EXCERPTED TEXT:
Month: October 2017

2017 Offseason In Review: Miami Heat

Hoops Rumors is breaking down the 2017 offseason for all 30 NBA teams, revisiting the summer’s free agent signings, trades, draft picks, departures, and more. We’ll evaluate each team’s moves from the last several months and look ahead to what the 2017/18 season holds for all 30 franchises. Today, we’re focusing on the Miami Heat.

Signings:James Johnson vertical

Camp invitees:


Draft picks:


Departing players:

Other offseason news:

Salary cap situation:

  • Used up cap room. Now operating over the cap, but well under the tax. Carrying approximately $100MM in guaranteed team salary. Room exception ($4.328MM) still available.

Check out the Miami Heat’s full roster and depth chart at

Story of the summer:

An annual threat to land the top players on the free agent market, the Heat are an appealing possible destination for stars for a variety of reasons, including the head coach, the management team, the culture, and – not least of all – the climate. As such, it’s no surprise that the front office went after Gordon Hayward this offseason — the All-Star forward wasn’t the best free agent on the market, but he was probably the best one who legitimately considered changing teams.

For the second straight year, however, the Heat secured a meeting with the summer’s top free agent, only to be eliminated from consideration early. A year ago, Kevin Durant passed on the allure of South Beach, and this time around, Hayward’s decision ultimately came down to Utah vs. Boston.

DATA FOR PROCESSING:
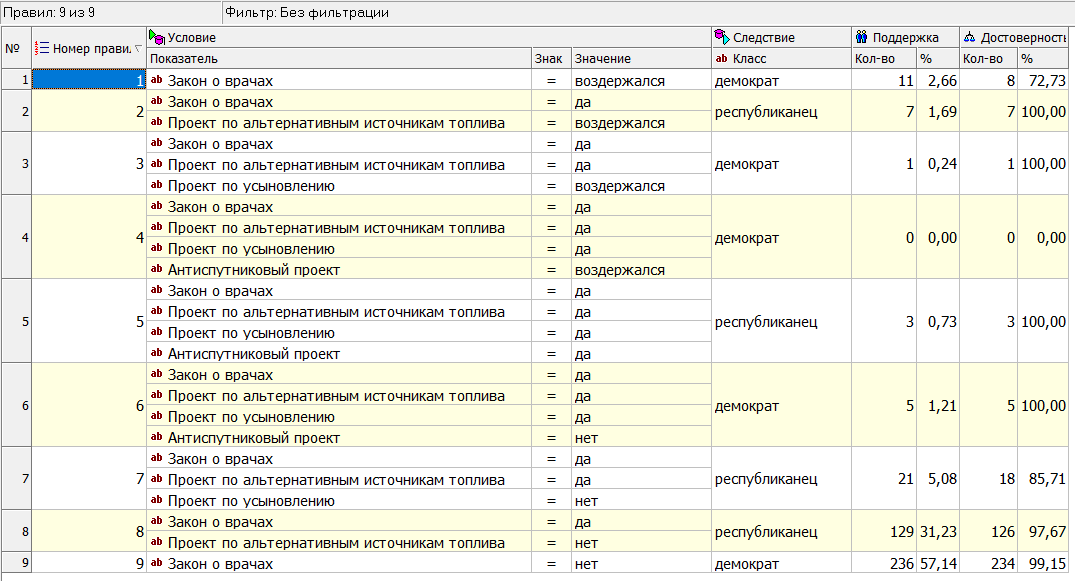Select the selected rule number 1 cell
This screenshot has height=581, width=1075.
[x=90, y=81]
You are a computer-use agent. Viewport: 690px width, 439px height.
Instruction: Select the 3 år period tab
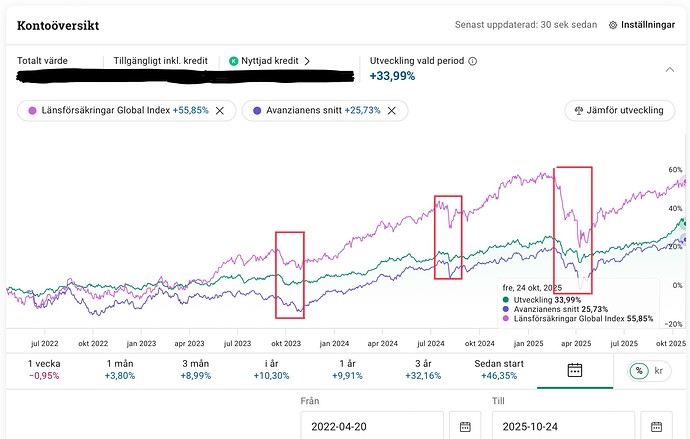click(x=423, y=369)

WRITTEN TASK 1:
Answer these questions about the Miami Heat offseason review, one line each:
(a) About how much guaranteed team salary is the Heat carrying?
(b) Which All-Star forward did the Heat front office pursue this offseason?
(c) Which free agent passed on the Heat a year earlier?
WRITTEN TASK 2:
Lay out part of the records as a Markdown table with the columns Row and Line, giving one numbered row per line and skipping blank lines. Begin at the line in the records that has "You are a computer-use", stop at the end of the records, and leave the pictures out.

CORRECT RESPONSE 1:
(a) Approximately $100MM.
(b) Gordon Hayward.
(c) Kevin Durant.

CORRECT RESPONSE 2:
| Row | Line |
|---|---|
| 1 | You are a computer-use agent. Viewport: 690px width, 439px height. |
| 2 | Instruction: Select the 3 år period tab |
| 3 | click(x=423, y=369) |